My sister and I were expected to keep our rooms completely clean at all times. Not only could toys not be lying around, but we were also expected to have our beds made and all furniture dusted before 8am each morning. My father would walk into our rooms with a white glove and run the tips of the glove across every shelf, corner, and cove base in our rooms.
By the time I was 6 years old, I knew what a 45 degree angle was, how to properly fold my sheets, and tuck them under the mattress in order for him to perform the “quarter test” every morning. (The “quarter test” is where you follow a strict procedure to properly make your bed. The goal is to make your bed so tight that you can literally bounce a quarter off of it). If the quarter didn’t bounce, our beds were completely disassembled and we started from scratch with a time limit.
Another thing I remember about being an Army Brat was that I never stayed in the same place long enough to make long lasting friendships. I can recall attending several elementary and middle schools throughout my life, whereas most people have one or maybe two that they attended. Every new school meant trying to make new friends with kids that already had “BFF’s”. Switching schools all the time was really difficult on my sister and I. We tried to fit in as best as we could considering the circumstances. And since some other kids were Army Brats as well we were in the same boat, we learned to befriend those children for as long as we could.

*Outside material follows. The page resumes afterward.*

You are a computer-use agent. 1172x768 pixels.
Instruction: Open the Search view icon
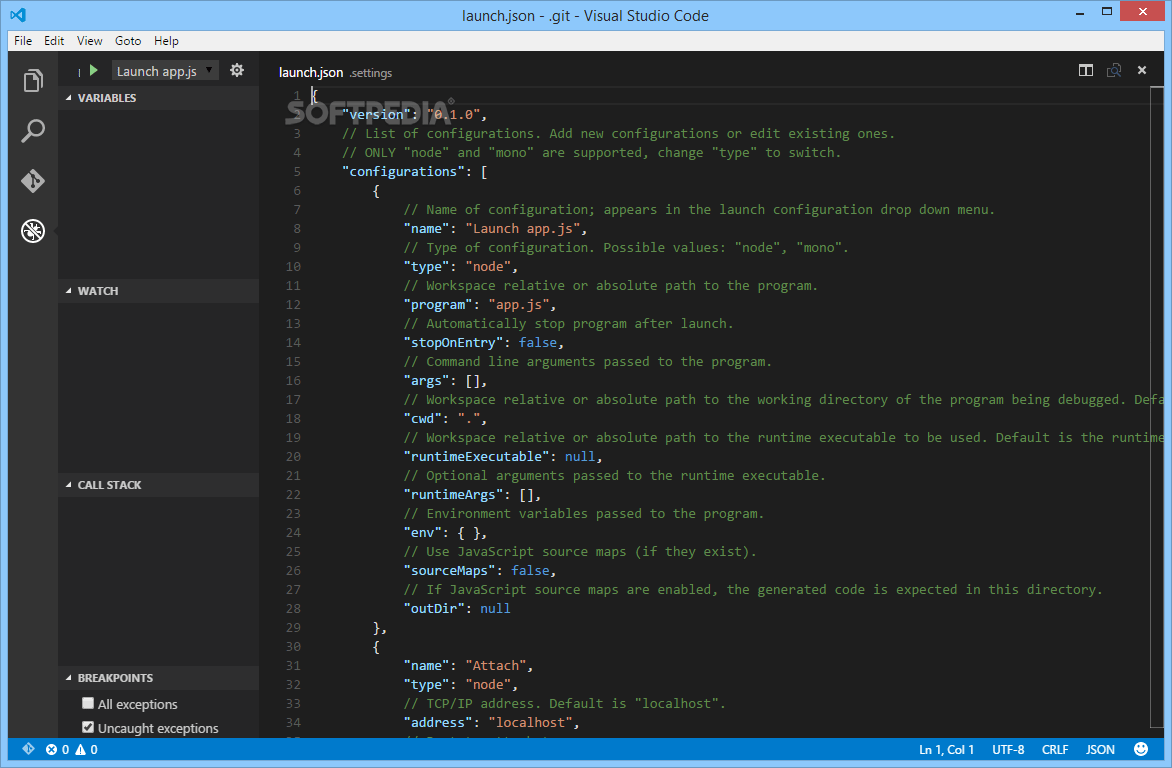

When my father was called into war in Saudi Arabia, my sister, my mom, and I cried for days. We knew that there was a chance that our dad would not come back. As strict as he was, he was still our father and we loved him. The war was horrific. My sister used to steal the letters that our dad wrote home to our mom and read them to me. I can still recall some of the gruesome stories that my father wrote about to my mother; things he had witnessed, the living arrangements where he was stationed, the food, water and sleep rations. It was a truly scary time for my father over there, but just as lonely and scary for us while he was away.
The most amazing memory I have as an Army Brat was when he returned home. Sure, he looked different. He had new scars and was extremely exhausted; he slept for almost a week straight once he returned, but he looked genuinely happy to be home and so were my mom, my sister and I.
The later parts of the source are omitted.